Pertempuran Lima Pasukan berkonsentrasi pada pertarungan tituler, yang dengan susah payah diciptakan Jackson. Momen-momen emosional dalam film ini dipenuhi dengan perpaduan kematian spektakuler dan perpecahan yang mengerikan. Film ini sebenarnya lebih merupakan klimaks yang berlangsung terlalu lama, dengan titik tertinggi dramatis yang ditinggalkan terlalu cepat. Filmnya enak dipandang, tapi sayangnya agak terlalu ringan di hati.
Masih kunjungan yang menyenangkan
Namun, Pertempuran Lima Pasukan memiliki Jackson di puncak permainannya.

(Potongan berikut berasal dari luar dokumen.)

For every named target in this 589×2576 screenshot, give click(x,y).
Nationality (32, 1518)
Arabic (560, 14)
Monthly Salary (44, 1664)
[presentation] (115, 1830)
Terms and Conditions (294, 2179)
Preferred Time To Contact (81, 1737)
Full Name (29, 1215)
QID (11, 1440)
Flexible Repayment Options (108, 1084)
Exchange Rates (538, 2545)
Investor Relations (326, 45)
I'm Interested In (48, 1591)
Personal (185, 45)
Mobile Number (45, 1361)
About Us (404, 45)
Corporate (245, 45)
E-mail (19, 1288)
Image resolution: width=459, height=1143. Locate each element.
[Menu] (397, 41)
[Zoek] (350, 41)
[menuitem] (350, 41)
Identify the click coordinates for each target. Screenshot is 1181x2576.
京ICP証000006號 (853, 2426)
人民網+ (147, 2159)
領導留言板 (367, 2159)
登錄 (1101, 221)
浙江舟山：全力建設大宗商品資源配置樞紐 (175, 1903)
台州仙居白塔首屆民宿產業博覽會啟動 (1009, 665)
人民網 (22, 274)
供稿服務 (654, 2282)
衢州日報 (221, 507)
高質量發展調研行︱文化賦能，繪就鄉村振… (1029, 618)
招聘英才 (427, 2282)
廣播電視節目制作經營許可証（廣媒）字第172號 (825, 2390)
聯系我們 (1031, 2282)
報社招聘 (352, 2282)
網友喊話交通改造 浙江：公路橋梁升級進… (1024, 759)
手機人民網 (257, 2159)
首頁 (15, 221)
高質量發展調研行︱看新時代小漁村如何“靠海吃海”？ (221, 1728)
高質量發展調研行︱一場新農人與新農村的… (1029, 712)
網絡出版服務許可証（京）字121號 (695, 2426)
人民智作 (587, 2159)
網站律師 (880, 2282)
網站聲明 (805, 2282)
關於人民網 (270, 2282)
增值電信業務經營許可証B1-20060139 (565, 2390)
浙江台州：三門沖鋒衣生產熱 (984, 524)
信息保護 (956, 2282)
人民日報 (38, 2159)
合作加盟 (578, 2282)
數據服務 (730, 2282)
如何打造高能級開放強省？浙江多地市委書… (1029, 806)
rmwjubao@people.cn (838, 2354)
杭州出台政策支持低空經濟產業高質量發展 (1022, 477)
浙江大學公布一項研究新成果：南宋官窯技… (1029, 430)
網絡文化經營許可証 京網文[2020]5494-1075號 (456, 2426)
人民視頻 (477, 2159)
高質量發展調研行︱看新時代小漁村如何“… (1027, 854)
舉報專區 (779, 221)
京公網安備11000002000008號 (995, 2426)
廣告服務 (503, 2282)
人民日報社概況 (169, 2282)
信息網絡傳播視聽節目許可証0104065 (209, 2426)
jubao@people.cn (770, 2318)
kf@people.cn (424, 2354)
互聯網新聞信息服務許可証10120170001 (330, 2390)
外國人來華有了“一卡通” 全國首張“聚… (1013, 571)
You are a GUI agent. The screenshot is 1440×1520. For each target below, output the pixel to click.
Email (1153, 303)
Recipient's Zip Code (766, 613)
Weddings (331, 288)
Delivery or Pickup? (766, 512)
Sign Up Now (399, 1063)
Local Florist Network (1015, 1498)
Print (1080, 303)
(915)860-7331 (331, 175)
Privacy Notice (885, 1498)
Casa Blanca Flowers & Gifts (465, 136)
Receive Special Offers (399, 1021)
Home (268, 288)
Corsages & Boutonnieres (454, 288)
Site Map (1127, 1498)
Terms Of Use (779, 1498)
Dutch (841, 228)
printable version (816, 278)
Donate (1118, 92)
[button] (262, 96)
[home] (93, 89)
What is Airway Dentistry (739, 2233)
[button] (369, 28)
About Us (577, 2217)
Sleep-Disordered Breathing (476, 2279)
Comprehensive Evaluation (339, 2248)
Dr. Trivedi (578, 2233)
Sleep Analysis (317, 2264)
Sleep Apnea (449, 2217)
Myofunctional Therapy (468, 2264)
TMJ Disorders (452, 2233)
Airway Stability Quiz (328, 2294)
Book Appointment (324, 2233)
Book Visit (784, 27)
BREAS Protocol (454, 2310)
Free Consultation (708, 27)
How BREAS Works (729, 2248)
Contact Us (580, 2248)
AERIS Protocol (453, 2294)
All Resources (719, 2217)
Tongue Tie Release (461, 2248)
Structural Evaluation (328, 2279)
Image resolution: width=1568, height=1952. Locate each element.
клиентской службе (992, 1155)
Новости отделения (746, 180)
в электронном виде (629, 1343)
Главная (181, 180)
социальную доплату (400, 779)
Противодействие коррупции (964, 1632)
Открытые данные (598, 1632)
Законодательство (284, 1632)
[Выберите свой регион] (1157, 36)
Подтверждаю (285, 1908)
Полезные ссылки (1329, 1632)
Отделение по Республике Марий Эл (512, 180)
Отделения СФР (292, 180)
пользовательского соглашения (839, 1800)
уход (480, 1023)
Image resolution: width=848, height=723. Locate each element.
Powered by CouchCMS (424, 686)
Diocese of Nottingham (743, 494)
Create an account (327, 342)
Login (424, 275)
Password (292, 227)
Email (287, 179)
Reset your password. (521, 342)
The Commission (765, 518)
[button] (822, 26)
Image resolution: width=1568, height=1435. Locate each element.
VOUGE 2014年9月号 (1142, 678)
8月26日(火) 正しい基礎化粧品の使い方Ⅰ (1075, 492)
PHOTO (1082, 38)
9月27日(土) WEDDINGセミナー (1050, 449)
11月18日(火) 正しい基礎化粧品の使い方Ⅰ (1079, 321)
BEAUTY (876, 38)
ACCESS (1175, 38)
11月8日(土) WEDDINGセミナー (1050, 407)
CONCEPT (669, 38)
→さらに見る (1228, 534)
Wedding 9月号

Sang Hobbit film sebenarnya memungkinkan Jackson untuk memasukkan humor fanatiknya ke dalam dunia Tolkien tanpa merasa canggung.
Di mana Penguasa Cincin trilogi, Legolas menggunakan perisai sebagai skateboard untuk memenggal kepala sebanyak mungkin Orc secara efektif akan terasa aneh, terutama dengan segala beban berat yang harus ditanggung oleh trilogi tersebut, di Sang Hobbit, aksi lucu seperti pendobrak yang memukul lusinan Orc sekaligus atau troll yang menggunakan kepalanya untuk menghancurkan tembok kota terasa alami. Ada kelonggaran dan kurang ajar di dalamnya Sang Hobbit film yang layak untuk diperhatikan.
Pertempuran Lima Pasukan semoga mengakhiri hubungan kreatif Jackson dengan Tolkien. Jackson, untuk semua film Middle-earth yang memberinya perbedaan sebagai salah satu pembuat film paling paham teknologi di Hollywood yang karyanya pasti akan menjadi blockbuster epik, lebih baik dengan film-film dengan cakupan yang lebih intim seperti Makhluk surgawi atau di mana dia tampak hanya bermain-main, misalnya Perak terlupakan atau Mayat hidup. Pekerjaannya di sini sudah selesai, saatnya melanjutkan. – Rappler.com
Francis Joseph Cruz mengajukan tuntutan hukum untuk mencari nafkah dan menulis tentang film untuk bersenang-senang. Film Filipina pertama yang ia tonton di bioskop adalah ‘Tirad Pass’ karya Carlo J. Caparas. Sejak itu, ia menjalankan misi untuk menemukan kenangan yang lebih baik dengan sinema Filipina.